We just needed v-shaped aluminum tracking, an RC Delorian, and 88 balls of steel.

Our first instinct upon hearing the theme of the challenge was to use the movie series as our focal point. It wasn’t until later that we decided to use metal spheres as our primary moving elements. In the movies, the Delorian that houses the Flux Capacitor (time machine) has to reach 88 miles per hour in order to travel through time. Combining the two was a natural progression, and a name was born. Of course, then we had to deal with the problem of using 88 metal balls in our machine.

Key Concepts

Back to the Future: We have several elements representing the theme of the challenge: The Delorean (with Flux Capacitor), the clock tower with electrical line, and the "reverse" motion of our machine.

One Ball into Many: We decided that any Back to the Future themed machine better figure out how to make a Delorian travel through time! But, we didn’t have a real Flux Capacitor, so we had to figure out another way to time travel…that’s when we discovered it-atomic energy! By splitting metal balls several times and finally rejoining them, we’d have the energy we needed! Every smaller set of balls is hidden as the next set is released, giving the illusion that we're still using the mass of the single ball to power the machine. At the end, a huge spill of SEVENTY balls transforms back into a single large ball, which triggers the electrical storm that powers the time-traveling Delorean!

Time Compression: Following Doc Brown's time compression theory , we discovered that we could compress two minutes into thirty seconds while building the energy we needed to send the car back to the future. That's why it appears to take so little time, but check your watch! We assure you, two real minutes have elapsed.

Our Greatest Challenge

Space and Time: We wasted our first week trying to solve the Grand Unified Theory, but we scrapped that. Then we moved to String Theory, thinking it would solve the problem of the next link...but String Theory's bunk. But then we ran across Doc Brown's time compression theory and our problems were solved! By filling the spatial field with several nuclear reactions, we were able to generate 1.21 Gigawatts of energy needed to power the Flux Capacitor within the space of our contraption. An unfortunate side effect of Doc Brown's Theory caused our two-minute presentation to appear as if it only takes 30 seconds!

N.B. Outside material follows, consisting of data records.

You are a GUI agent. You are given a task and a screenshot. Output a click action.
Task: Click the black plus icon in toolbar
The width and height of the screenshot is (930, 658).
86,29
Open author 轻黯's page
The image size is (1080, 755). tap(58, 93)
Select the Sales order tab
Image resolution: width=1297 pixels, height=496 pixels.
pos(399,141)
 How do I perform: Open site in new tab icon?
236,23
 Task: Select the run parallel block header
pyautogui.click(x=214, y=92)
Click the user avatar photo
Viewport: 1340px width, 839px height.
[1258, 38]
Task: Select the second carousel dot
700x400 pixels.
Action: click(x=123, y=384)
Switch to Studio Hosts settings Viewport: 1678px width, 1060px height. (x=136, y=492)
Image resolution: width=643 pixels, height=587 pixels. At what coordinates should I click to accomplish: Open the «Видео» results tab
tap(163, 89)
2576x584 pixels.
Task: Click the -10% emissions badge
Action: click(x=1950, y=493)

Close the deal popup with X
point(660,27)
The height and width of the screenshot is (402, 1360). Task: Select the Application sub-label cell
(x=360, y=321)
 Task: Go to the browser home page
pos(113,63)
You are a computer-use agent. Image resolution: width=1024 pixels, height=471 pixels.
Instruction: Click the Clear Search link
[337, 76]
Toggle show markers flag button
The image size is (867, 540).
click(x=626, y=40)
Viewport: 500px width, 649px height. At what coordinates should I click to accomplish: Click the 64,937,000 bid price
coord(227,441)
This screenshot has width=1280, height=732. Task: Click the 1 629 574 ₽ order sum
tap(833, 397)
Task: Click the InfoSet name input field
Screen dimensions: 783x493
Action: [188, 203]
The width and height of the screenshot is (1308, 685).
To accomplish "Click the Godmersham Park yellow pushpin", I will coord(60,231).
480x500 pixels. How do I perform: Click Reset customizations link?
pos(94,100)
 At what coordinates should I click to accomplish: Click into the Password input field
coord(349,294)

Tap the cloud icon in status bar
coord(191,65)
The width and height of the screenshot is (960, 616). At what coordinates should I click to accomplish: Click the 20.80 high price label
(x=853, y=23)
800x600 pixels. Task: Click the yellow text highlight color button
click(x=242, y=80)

Team Members: M.Y. (time lord), Wil Upchurch (torqued), J.B. (druid), and C.W. (Sir Not Appearing at This Challenge)

* * * * * * * * *

And last but not least, here's a video of our link at the event. This is the last run, so you can see the car actually shoot off the table, leaving its hook dangling from the wire, which DID successfully pull the next string on both runs of the chain!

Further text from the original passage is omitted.